Rows.
— Start —
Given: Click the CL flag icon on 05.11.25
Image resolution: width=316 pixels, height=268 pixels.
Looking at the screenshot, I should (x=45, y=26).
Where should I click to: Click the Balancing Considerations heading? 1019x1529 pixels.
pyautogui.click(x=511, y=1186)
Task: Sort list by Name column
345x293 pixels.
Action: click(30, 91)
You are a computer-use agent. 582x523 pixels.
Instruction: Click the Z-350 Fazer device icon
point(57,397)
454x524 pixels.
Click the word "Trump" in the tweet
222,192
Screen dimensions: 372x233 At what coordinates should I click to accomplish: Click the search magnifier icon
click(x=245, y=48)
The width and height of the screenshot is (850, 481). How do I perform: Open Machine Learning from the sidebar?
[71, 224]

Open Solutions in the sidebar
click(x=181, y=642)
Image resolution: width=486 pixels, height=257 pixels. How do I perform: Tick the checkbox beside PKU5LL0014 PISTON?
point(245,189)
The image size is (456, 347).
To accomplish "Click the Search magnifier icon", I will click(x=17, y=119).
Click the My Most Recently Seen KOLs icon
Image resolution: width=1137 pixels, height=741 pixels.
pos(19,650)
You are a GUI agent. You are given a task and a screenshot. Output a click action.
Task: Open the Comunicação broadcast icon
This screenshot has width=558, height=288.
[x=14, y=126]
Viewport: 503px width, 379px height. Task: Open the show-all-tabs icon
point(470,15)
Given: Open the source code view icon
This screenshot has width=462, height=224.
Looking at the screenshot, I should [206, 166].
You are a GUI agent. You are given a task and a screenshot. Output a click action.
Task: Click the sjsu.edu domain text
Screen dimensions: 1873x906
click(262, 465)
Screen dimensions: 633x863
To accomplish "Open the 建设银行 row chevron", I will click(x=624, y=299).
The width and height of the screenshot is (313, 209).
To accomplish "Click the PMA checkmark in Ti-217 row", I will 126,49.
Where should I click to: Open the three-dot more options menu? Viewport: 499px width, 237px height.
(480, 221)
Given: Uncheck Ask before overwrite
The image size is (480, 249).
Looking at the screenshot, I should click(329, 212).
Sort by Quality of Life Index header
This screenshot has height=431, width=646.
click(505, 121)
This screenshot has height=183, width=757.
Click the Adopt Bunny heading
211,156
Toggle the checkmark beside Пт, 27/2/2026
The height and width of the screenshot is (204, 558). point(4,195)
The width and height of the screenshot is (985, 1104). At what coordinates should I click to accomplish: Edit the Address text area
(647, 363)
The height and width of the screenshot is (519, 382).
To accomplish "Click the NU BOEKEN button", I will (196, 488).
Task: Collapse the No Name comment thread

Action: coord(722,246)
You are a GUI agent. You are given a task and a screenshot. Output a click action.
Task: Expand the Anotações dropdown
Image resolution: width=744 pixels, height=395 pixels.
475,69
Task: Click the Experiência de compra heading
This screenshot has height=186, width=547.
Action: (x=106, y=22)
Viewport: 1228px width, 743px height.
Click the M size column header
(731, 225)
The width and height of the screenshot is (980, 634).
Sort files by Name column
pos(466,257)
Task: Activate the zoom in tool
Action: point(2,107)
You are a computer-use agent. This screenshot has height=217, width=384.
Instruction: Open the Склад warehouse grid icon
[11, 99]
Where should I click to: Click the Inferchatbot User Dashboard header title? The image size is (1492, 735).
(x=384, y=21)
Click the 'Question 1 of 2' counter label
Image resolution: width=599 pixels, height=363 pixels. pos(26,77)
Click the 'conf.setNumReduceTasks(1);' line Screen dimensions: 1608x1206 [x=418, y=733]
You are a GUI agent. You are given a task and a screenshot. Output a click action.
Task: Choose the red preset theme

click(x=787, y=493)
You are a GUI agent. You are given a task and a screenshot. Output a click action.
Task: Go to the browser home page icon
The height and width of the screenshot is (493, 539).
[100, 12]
— End —
Stated goal.
Reproduce the data between the lines holding "454x524 pixels." and "point(245,189)", inclusive, with the requests included. Scale every coordinate in the answers by 0.75, rounding to whole numbers with halves rounded up.

Solution to this task.
454x524 pixels.
Click the word "Trump" in the tweet
167,144
Screen dimensions: 372x233 At what coordinates should I click to accomplish: Click the search magnifier icon
click(x=184, y=36)
The width and height of the screenshot is (850, 481). How do I perform: Open Machine Learning from the sidebar?
[53, 168]

Open Solutions in the sidebar
click(x=136, y=482)
Image resolution: width=486 pixels, height=257 pixels. How do I perform: Tick the checkbox beside PKU5LL0014 PISTON?
point(184,142)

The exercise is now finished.